_Rows_
---
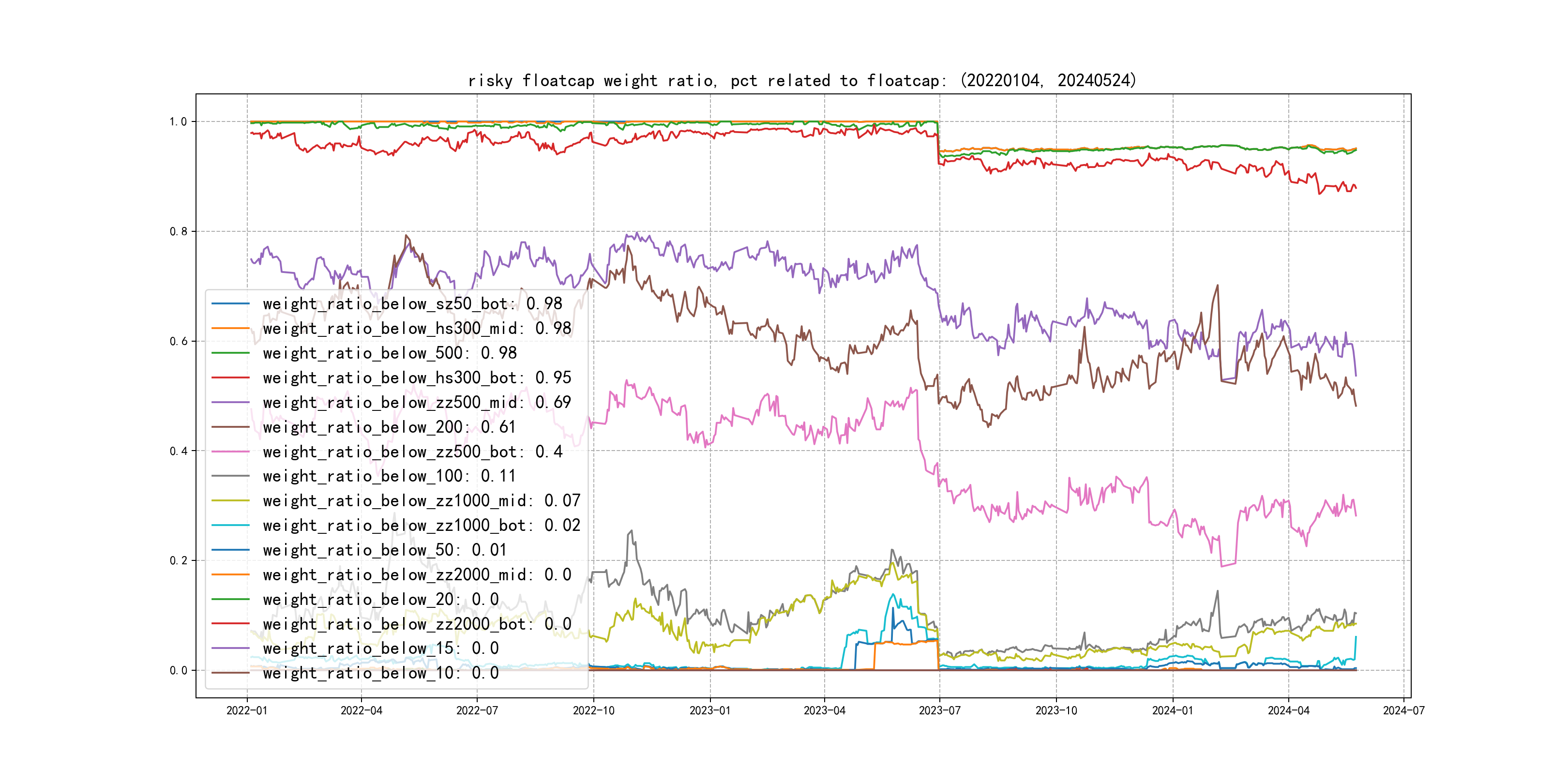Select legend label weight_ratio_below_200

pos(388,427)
---
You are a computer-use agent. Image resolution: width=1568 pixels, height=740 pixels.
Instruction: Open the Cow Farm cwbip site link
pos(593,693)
---
_Task prompt_
Arrange the material as a JSON list of strings, one string per line, starting at the line containing "Select legend label weight_ratio_below_200" and stopping after the line containing "pos(388,427)"; omit blank lines and leave the pictures out.

_Full output_
[
  "Select legend label weight_ratio_below_200",
  "pos(388,427)"
]